▸ **Tasks to complete**:
[a] Reproduce everything in the text on the CUTLO= setting from "Eliminates (cuts off)" down to "ordering is changed.".
[b] According to the text on the CUTLO= setting, when does the elimination of off-target responses take place?

▸ **Selected extract**:
===
Eliminates (cuts off) observations where examinee measure is CUTLO= logits or more (user-rescaled by USCALE=) lower than item measure, so that the examinee has a low probability of success. The elimination of off-target responses takes place after PROX has converged. After elimination, PROX is restarted, followed by JMLE estimation and point-measure and fit calculation using only the reduced set of responses. This may mean that the original score-based ordering is changed.

 

The CUTLO= value to USCALE=. So, if USCALE=10, then CUTLO=1 means "omit responses where the person ability is 1 user-scaled unit or more lower than the item difficulty."

 

Usually with CUTLO= and CUTHI=, misfitting items aren't deleted - but miskeys etc. must be corrected first. Setting CUTLO= and CUTHI= is a compromise between fit and missing data. If you loose too much data, then increase the values. If there is still considerable misfit or skewing of equating, then decrease the values.

 

Here are the usual effects of CUTLO= and CUTHI=

1. Fit to the Rasch model improves.
===
▸ **Material supplied**:
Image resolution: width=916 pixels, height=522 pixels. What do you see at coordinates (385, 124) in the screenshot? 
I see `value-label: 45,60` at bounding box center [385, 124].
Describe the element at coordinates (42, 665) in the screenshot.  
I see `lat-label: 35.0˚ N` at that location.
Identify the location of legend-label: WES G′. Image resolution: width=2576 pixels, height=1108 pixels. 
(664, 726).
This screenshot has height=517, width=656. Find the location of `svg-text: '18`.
===
▸ **Results for the exercise**:
[a]
Eliminates (cuts off) observations where examinee measure is CUTLO= logits or more (user-rescaled by USCALE=) lower than item measure, so that the examinee has a low probability of success. The elimination of off-target responses takes place after PROX has converged. After elimination, PROX is restarted, followed by JMLE estimation and point-measure and fit calculation using only the reduced set of responses. This may mean that the original score-based ordering is changed.

[b] It takes place after PROX has converged.